-- Task item --
Copy out the listing that follows exactly, dropping every picture.

-- Data in this exercise --

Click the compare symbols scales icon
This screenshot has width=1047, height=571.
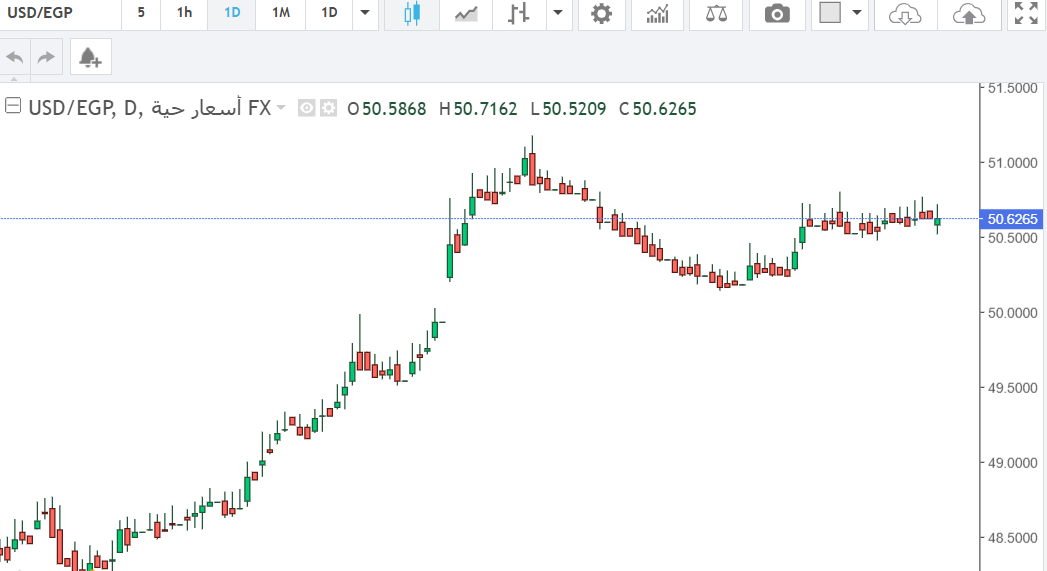click(x=716, y=14)
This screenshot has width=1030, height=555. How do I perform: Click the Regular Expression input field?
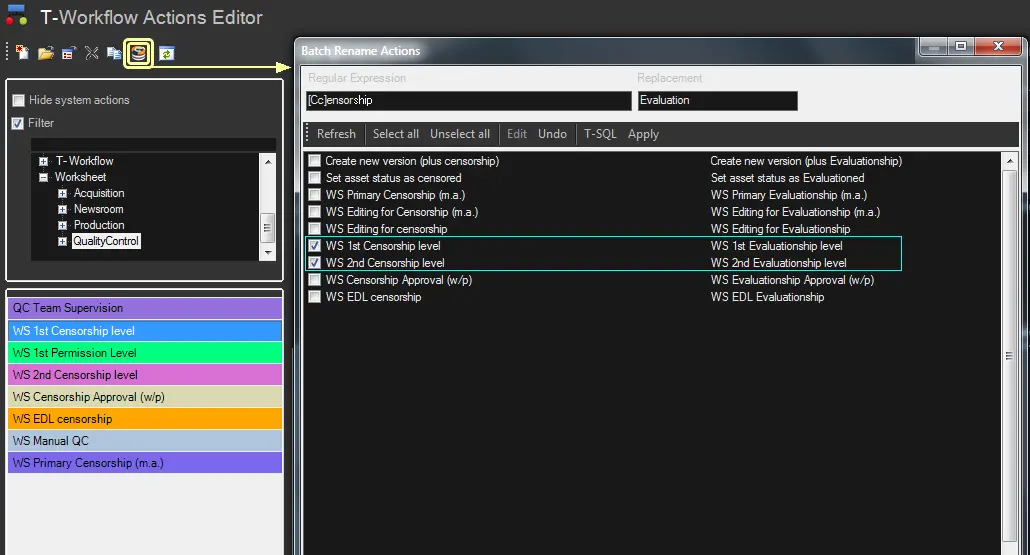pyautogui.click(x=468, y=101)
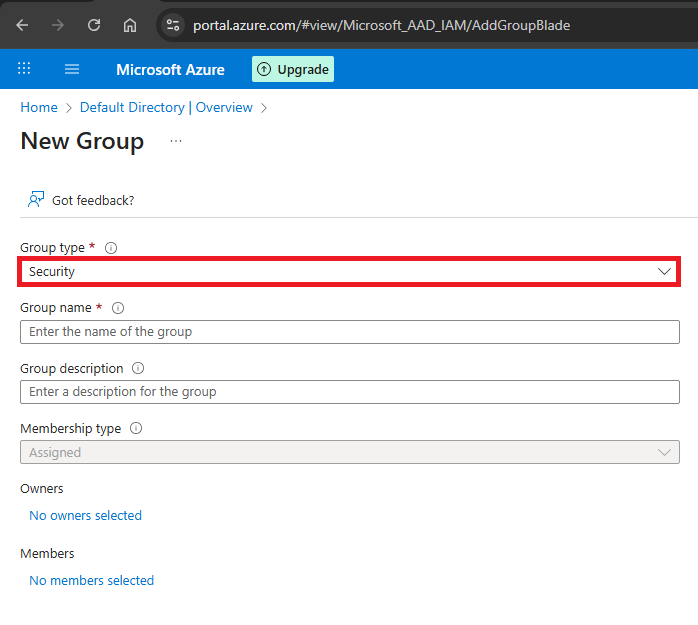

-- Completed exercise --
Click the compare symbols scales icon
This screenshot has width=1047, height=571.
click(x=716, y=14)
This screenshot has width=1030, height=555. How do I perform: Click the Regular Expression input field?
pyautogui.click(x=468, y=101)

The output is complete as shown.